A potent silence fell between them. Sorrow inked Sally’s gaze. Then doubt thinned her lips. Griffin caught the reaction a split second before she washed her face clean of emotion.
A silent accusation, but he brushed it aside. What right did he have to take offense? This wasn’t about him or his feelings. It was about Rae and her daughter. About finding an honorable resolution.
The weight of what would come next made Griffin weary. The past he’d worked hard to expunge from memory, exposed.
“Go on,” he urged, “see what’s inside.”
“Griffin, if you’d rather I—”
“Go on, Sally. Look.”
The invitation crowded her face with doubt. Then the lid creaked open.
The contents charted a boy’s affections. One by one, his sister placed the items on the coffee table. A bracelet woven from long grass. A bird’s nest, old and crisp as kindling. A glass vial with pebbles inside. A clumsy drawing of a girl with flame-colored hair, and the graying skin of a baseball. Just the skin: the baseball’s core was missing.
Her nose wrinkling, Sally held up the soiled cowhide.
“Connor gave it to us as a joke,” he explained. “When we were kids, Rae and I pitched a lot of rounds. One summer, we wore the ball out.”
“I remember.”
“You do?”
His sister’s eyes misted. “You wanted to play pro ball. Rae decided if you were heading to the major leagues, she’d go too.”
They’d been eight or nine. Too young to grasp life’s limitations. “We figured we’d play on the same team.”
“No one had the heart to tell you otherwise.” She sighed. “You and Rae were inseparable. I was a little jealous.”
“That was stupid. Why didn’t you hang around with us? We wouldn’t have minded.”
His sister regarded him as if he’d grown a tail. “Who’s being stupid? You wanted Rae all to yourself. The chemistry was there from the beginning—even before either of you were old enough to understand. You brought out the best in each other. Tempered each other too.”
“Rae became a little less impulsive, and I came out of my shell.”
“I guess, on a different level, I wasn’t jealous. More like . . . relieved.
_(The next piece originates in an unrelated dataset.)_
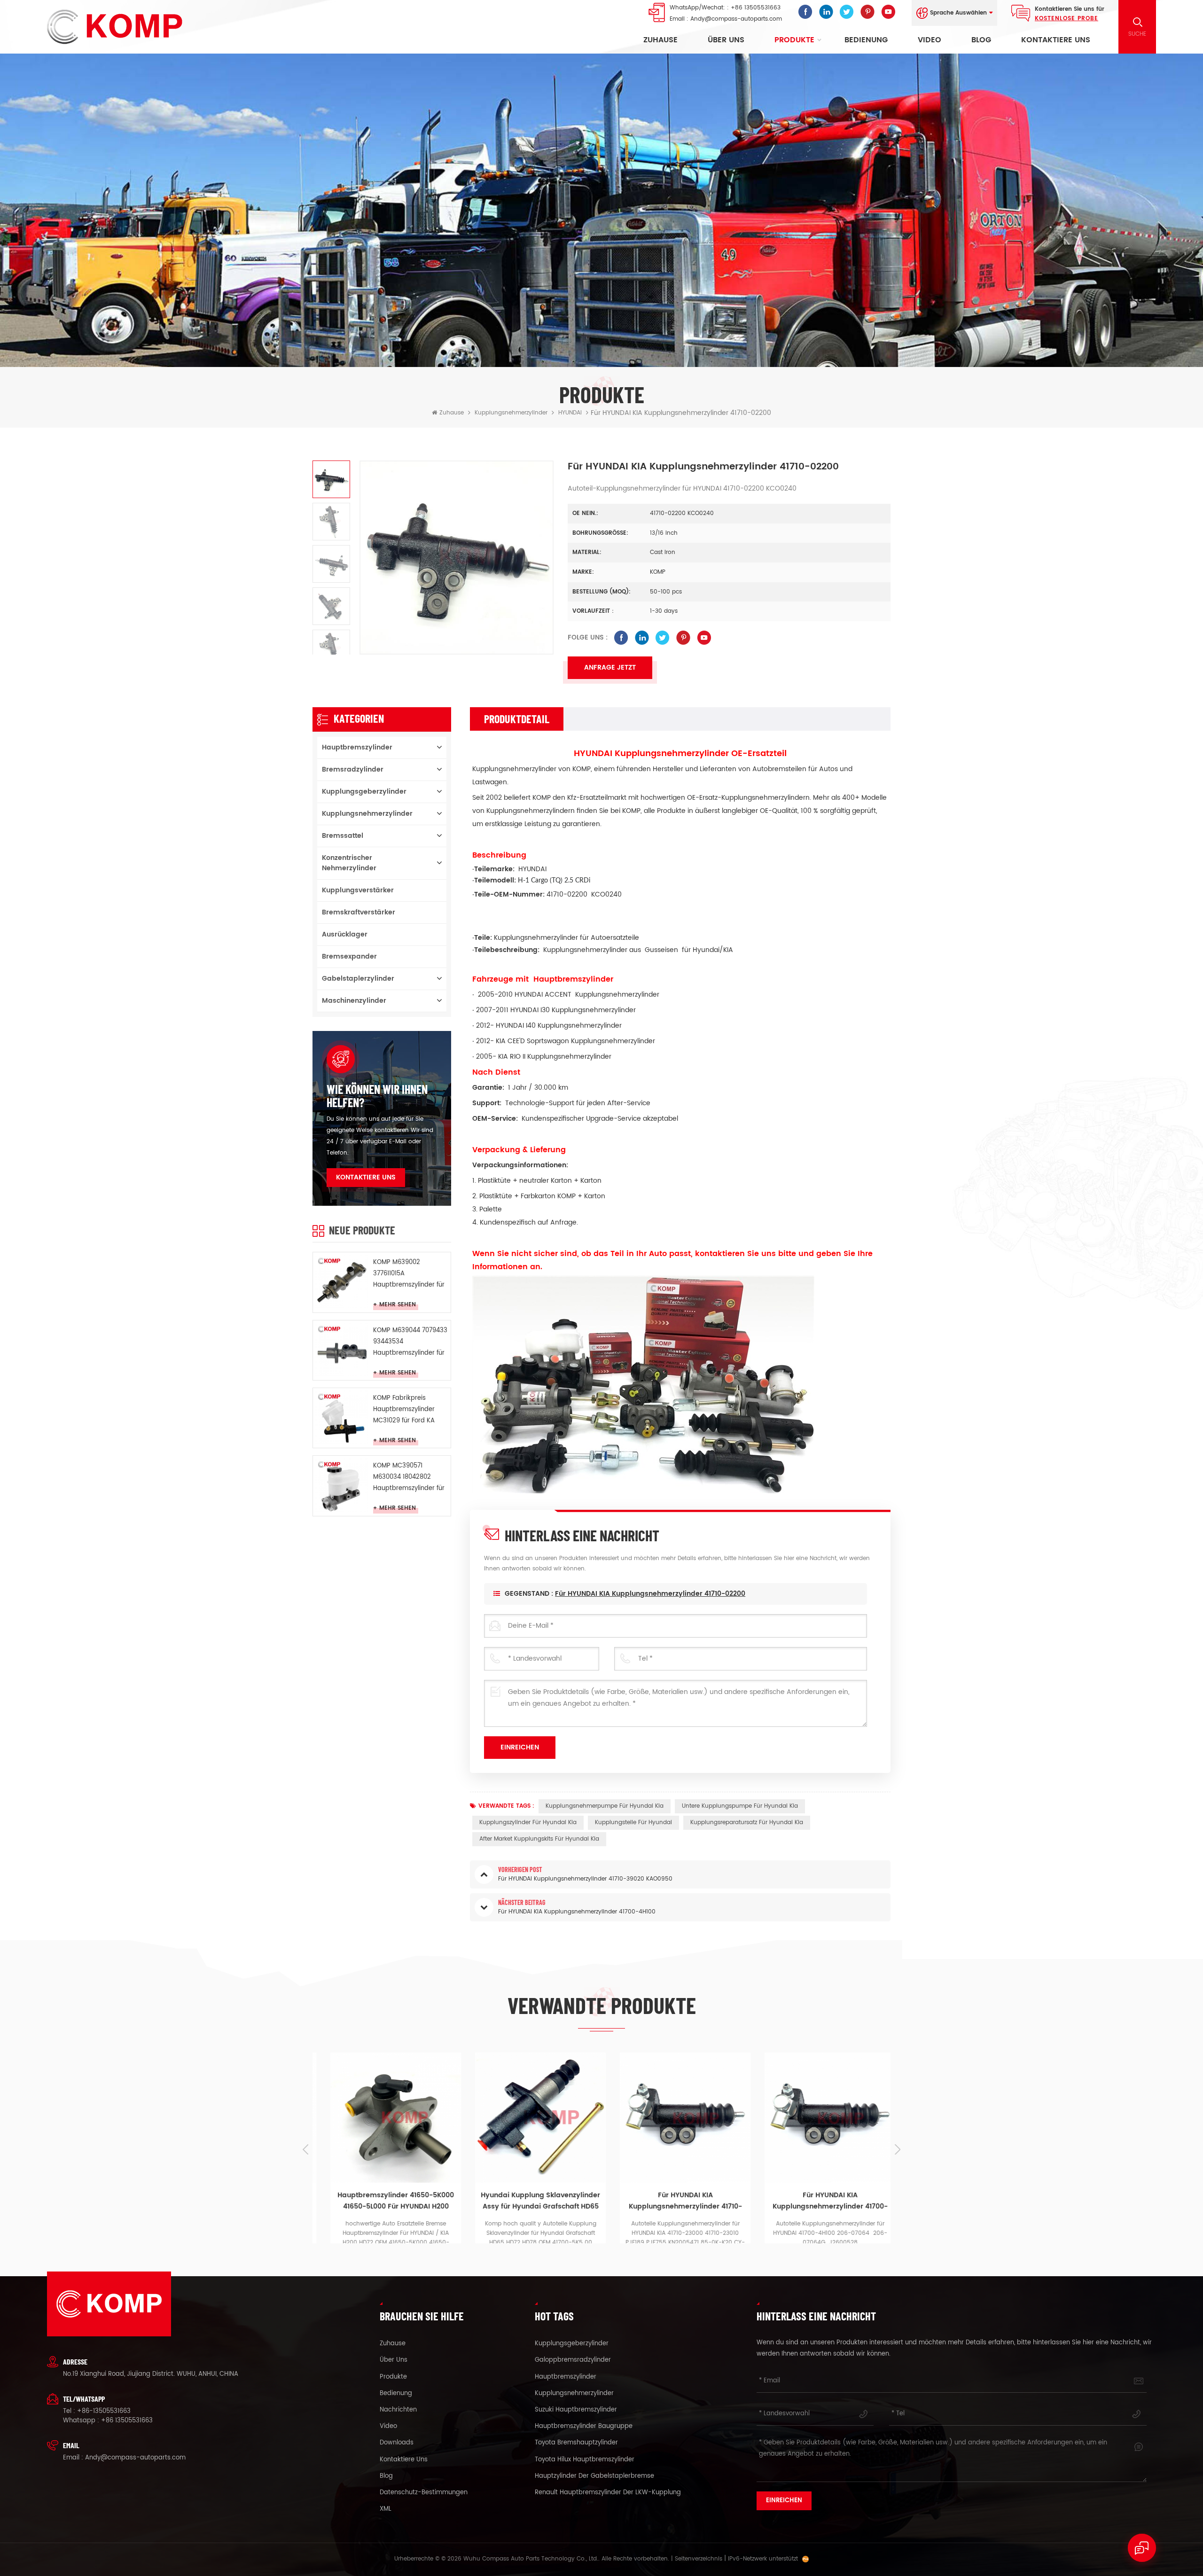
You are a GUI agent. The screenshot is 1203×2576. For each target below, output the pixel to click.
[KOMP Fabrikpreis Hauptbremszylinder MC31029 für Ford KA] (341, 1417)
After all the bullying from other boys at school, you’d found a friend who liked you for exactly who you were.”
Her expression shifting, Sally returned her attention to the box. She withdrew a series of photos. All were close-ups from high school, a visual representation of the dangers of love.
Pausing, she frowned. “What else is in here?”
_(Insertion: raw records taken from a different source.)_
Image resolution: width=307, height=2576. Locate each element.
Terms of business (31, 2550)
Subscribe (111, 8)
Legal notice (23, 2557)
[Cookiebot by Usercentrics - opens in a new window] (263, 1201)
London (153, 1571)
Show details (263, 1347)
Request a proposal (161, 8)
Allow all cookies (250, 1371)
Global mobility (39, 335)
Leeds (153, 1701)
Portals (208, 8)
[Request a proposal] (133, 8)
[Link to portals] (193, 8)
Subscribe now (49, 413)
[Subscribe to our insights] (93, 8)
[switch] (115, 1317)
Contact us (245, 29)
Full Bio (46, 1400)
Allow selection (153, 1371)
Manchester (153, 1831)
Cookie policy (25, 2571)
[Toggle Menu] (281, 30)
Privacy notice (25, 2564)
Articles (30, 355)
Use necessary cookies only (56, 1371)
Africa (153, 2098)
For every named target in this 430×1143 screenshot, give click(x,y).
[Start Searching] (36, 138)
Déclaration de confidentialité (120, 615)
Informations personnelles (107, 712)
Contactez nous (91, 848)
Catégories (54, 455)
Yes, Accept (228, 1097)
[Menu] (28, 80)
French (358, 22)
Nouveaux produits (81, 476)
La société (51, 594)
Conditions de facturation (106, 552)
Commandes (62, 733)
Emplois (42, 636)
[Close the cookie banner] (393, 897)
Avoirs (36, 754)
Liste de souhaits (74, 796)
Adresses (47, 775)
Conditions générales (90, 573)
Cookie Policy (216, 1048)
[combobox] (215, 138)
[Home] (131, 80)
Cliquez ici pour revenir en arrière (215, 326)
When he remained silent, she removed the love letter he’d feverishly penned right after Rae broke up with him and said to stay out of her life—permanently. He’d never received a response.
The letter rustled open.
Sally averted her gaze. “Should I stop? This must be excruciating for you.”
Griffin poured himself another shot. Excruciating? Not even close. The alcohol wasn’t strong enough to dull the pain.
“Go on. Lark’s already been through the contents. You need to see what she found.”
More love letters drifted onto the coffee table. Sally handled them with the care one took with sacred objects. Next, the silver locket he’d given Rae on her seventeenth birthday. Then a Valentine card, crumpled and worn.
All of it, the map of a young man’s heart.
Looking away, he got back on track. “After Lark put the keepsake on my desk, my assistant came in. The client waiting in the conference room was furious about the delay—I only left for a minute. When I returned, Lark was gone.”